**Aim of the task:**
From the line containing "This screenshot has" through the last line of the records below, each line is to be repeated exactly; pictures are to be omitted.

**Records for this task:**
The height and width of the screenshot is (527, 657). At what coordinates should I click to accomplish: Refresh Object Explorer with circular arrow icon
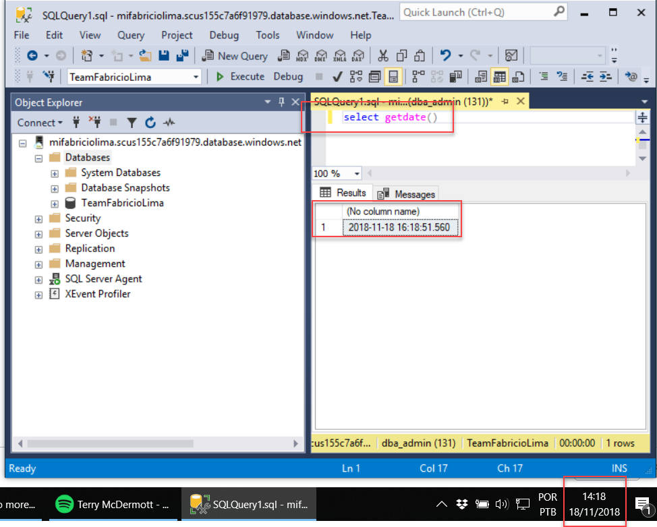[150, 123]
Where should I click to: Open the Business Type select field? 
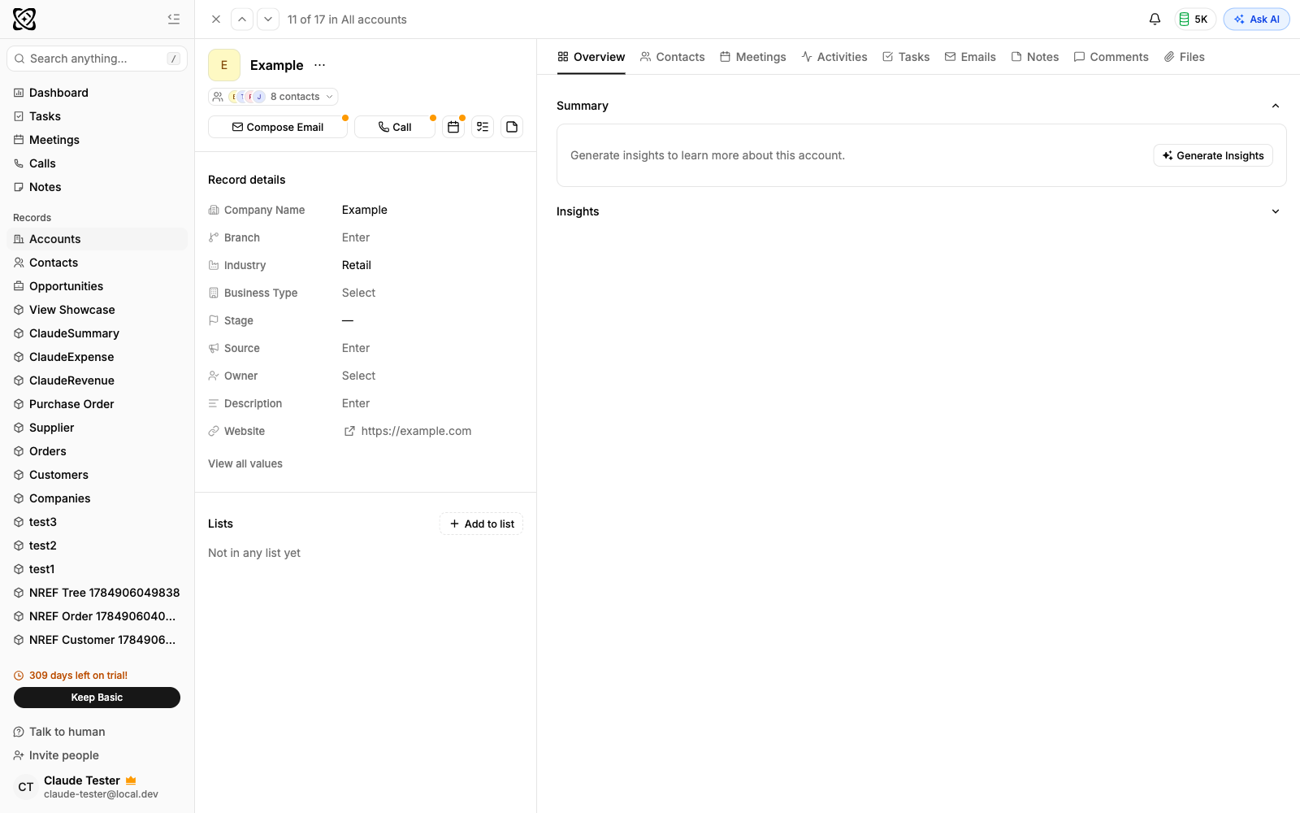pos(358,293)
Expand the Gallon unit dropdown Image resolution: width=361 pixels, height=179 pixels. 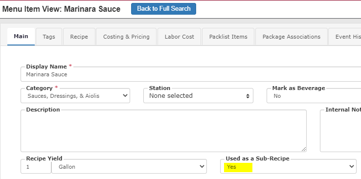[x=129, y=167]
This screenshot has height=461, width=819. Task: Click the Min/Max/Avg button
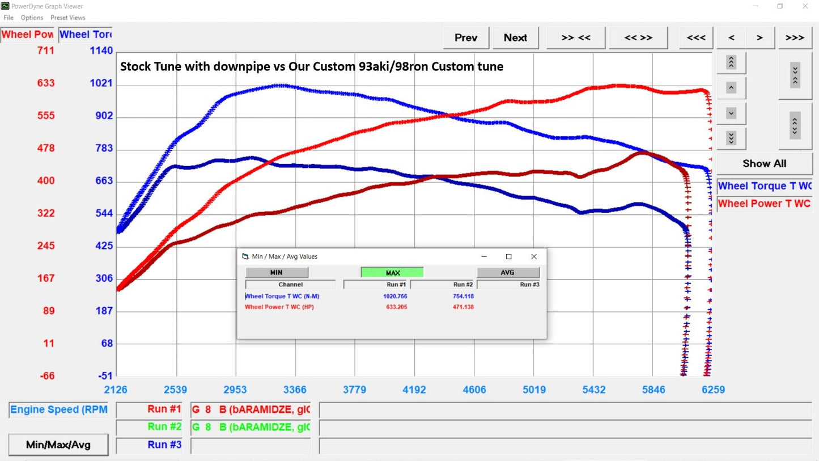pyautogui.click(x=58, y=445)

**Exercise result:**
This screenshot has height=461, width=819. Task: Click the Min/Max/Avg button
pyautogui.click(x=58, y=445)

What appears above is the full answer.